Hi friends! While I know you are typically used to me sharing recipes, motherhood tips or fashion, today I am going to switch things up. I’m going to get very real with you. My hope is that I can shed light on what many of us throughout the world are experiencing since COVID. If you find yourself rebuilding your career, know you are not alone. My intent is not to gain pity, but to let you in on the current changes in my career and how I’m navigating.
For those of you who don’t know, Brian and I moved to Tennessee 3 years ago. I had two goals in mind. First to expand our family business, Driven Fence, into a new state and second to build my hobby business, Epic Rain Boutique. From the moment we landed in Tennessee I hit the ground running. Marketing, networking and building both brands. Today Epic Rain Boutique is a well known Nashville brand worn by the women of music. Driven Fence was slowly making its mark. Driven did big local events like the Pilgrimage Festival and Music City’s “Let Freedom Sing” July 4th event. Also, for the first time ever we had our name in the hat for Bonnaroo 2020, which would have been my biggest win for Driven to date. I took great pride in everything I accomplished and the momentum we were building.
Unfortunately, the world wide pandemic completely crushed everything I spent the last few years building. We did construction and permanent fencing, but special events really lead the business in Tennessee. With all special events canceled, our Tennessee location couldn’t sustain itself. After a few months of seeing the writing on the wall, we made the decision to close. I am happy to share, however, Driven Chicago and Driven Demolition have survived. Once we closed Tennessee I decided it was best to resign from my position as VP. I didn’t feel it was right to have my parents pay me a salary when I couldn’t do much for the company from another state. This was hard as I always expected Driven to be my lifelong career. Processing the change was not easy for me. To me, Driven wasn’t just a job, it’s our family legacy. The feeling of failure was overwhelming. This sudden change in my career caused a lot of anxiety and sleepless nights. I had to accept that sometimes, failure is out of your control and everything happens for a reason. As the old saying goes, one door closes for another one to open. I truly feel this was God’s way of pushing me towards accomplishing my other passions. I made the decision to fully embrace the change and immediately started building the foundation to my next journey.
First and foremost, my number one job is being a mom to Meadow. I knew whatever I was going to do next had to give me the flexibility to have her by my side. I am very blessed. My husband Brian is a wonderful provider, super supportive and my biggest cheerleader. For that , I am beyond thankful. If I wanted, I technically could only be a stay at home mom, but I know within my soul I wouldn’t feel fulfilled. I feel it’s extremely important that I have my own career outside of motherhood. This allows me to have an outlet and most importantly I want Meadow to grow up watching me accomplish goals. I want her to see good work ethic and be the role model she deserves. My hope is that she grows up and is empowered to take on whatever she sets her mind to. I have a fire for wanting to be successful and it’s always burning. I don’t think I have ever been more determined than I am today. I refuse to let this one failure define me.

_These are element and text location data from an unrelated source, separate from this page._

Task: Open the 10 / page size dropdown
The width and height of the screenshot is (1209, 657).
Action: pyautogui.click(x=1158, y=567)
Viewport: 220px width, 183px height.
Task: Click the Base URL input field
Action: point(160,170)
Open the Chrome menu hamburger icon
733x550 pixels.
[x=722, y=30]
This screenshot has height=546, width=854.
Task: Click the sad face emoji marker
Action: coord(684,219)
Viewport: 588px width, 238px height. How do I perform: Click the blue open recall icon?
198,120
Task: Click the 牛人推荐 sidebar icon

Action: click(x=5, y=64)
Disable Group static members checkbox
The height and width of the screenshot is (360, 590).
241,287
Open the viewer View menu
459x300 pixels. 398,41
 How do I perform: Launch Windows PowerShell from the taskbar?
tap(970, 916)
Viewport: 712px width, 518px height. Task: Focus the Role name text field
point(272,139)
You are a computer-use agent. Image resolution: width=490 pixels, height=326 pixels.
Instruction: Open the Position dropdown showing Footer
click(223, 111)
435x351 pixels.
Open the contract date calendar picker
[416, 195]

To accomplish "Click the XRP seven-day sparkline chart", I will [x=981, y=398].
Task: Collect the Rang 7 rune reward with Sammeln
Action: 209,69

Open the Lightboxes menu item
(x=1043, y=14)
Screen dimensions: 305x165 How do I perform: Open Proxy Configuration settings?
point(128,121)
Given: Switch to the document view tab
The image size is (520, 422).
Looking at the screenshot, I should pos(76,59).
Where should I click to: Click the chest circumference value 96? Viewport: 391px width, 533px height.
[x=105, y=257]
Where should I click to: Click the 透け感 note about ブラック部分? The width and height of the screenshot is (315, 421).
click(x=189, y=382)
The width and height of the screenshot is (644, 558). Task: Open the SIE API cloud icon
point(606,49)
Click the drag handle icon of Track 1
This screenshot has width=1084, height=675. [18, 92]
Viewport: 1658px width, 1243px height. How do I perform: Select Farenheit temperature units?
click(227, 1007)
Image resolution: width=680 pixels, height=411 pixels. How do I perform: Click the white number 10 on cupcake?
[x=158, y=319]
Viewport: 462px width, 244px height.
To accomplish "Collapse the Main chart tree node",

For the last few years I put a focus on building my Epically Stylish blog. Creating content and sharing my lifestyle brings me great joy. Now with the extra time on my hands, it’s become very clear to me that I want to give building my brand and influencing everything I’ve got by going full time with it. I also recently got my Tennessee real estate license and I am excited to help others find the home of their dreams. Between the two I believe I can contribute to our family and truly feel fulfilled. I promised myself as I go down this new path I would do it the right way. I will always share the good and the bad. I will grow organically. I will always be authentic and true to who I am. Starting over is never easy. It takes a lot of courage and self reflection. If you find yourself in a similar situation I hope you know you are not alone. Soul search and jump into doing whatever makes you happy. I recently read this quote and it struck a cord with me, “It is only after we lose everything that we are free to do anything. Redesign, Rebuild, Reclaim.” Anything is possible when you put your mind to it. Thank you for taking the time to read. Thank you for following. Thank you for supporting.